_Exercise instructions_. Convert the items below into a Markdown table with the columns "No." and "Line", giving each line its own numbered row and skipping blank lines. Leave the pictures out of the table.

_Records shown_.

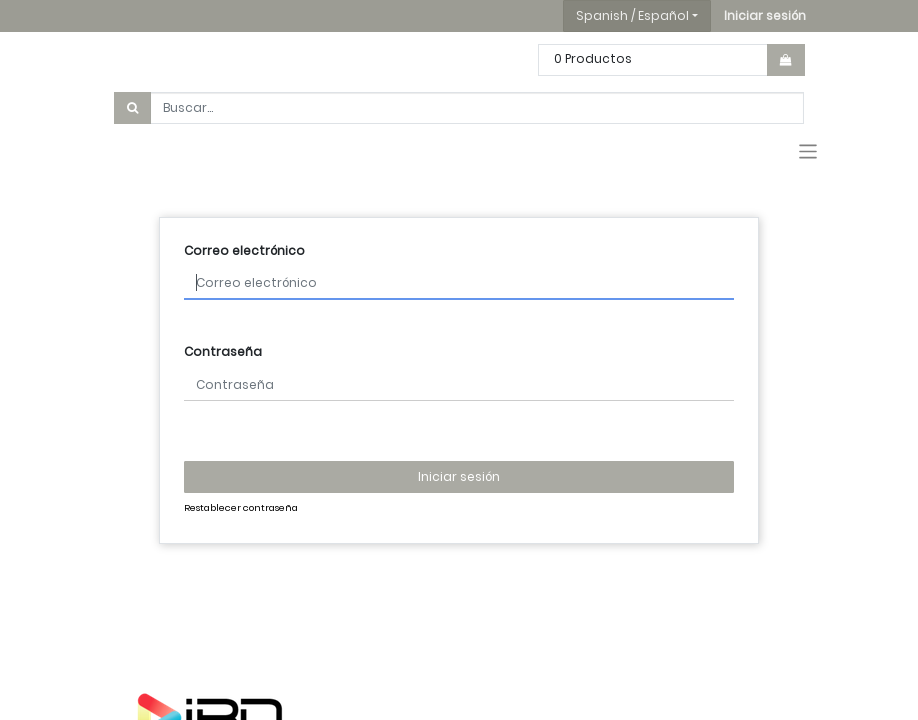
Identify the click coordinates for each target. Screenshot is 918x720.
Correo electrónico (244, 250)
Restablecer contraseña (241, 507)
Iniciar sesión (459, 476)
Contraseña (223, 351)
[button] (765, 16)
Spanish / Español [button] (632, 15)
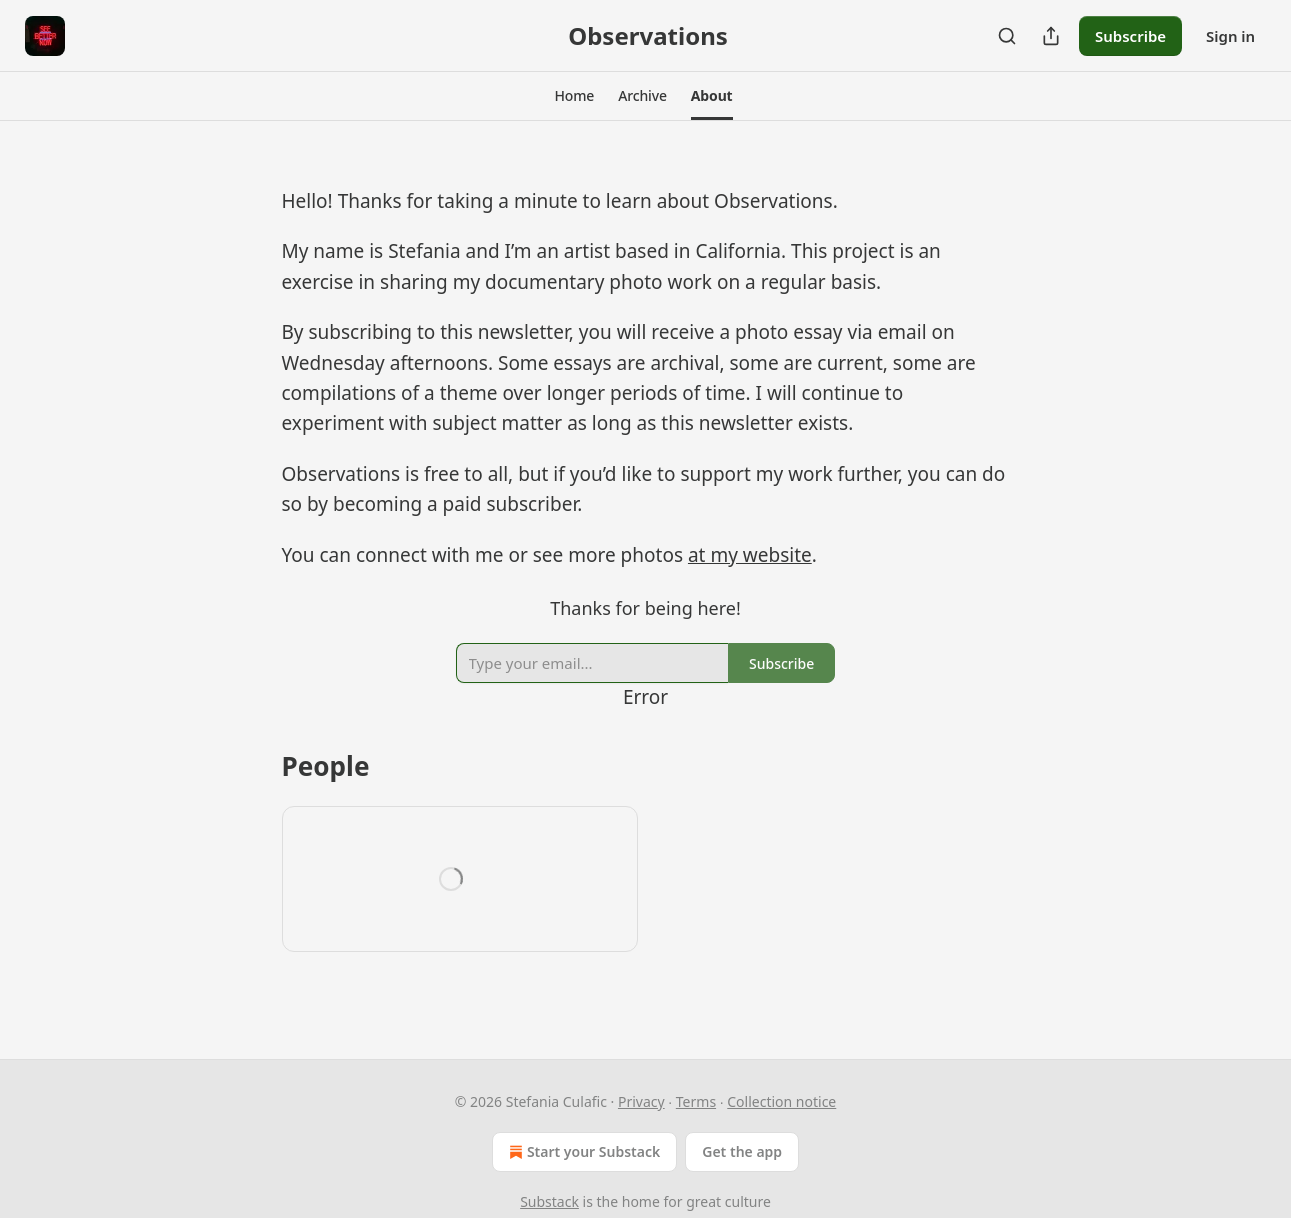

_Output below_.
| No. | Line |
|---|---|
| 1 | Identify the click coordinates for each target. Screenshot is 918x720. |
| 2 | Correo electrónico (244, 250) |
| 3 | Restablecer contraseña (241, 507) |
| 4 | Iniciar sesión (459, 476) |
| 5 | Contraseña (223, 351) |
| 6 | [button] (765, 16) |
| 7 | Spanish / Español [button] (632, 15) |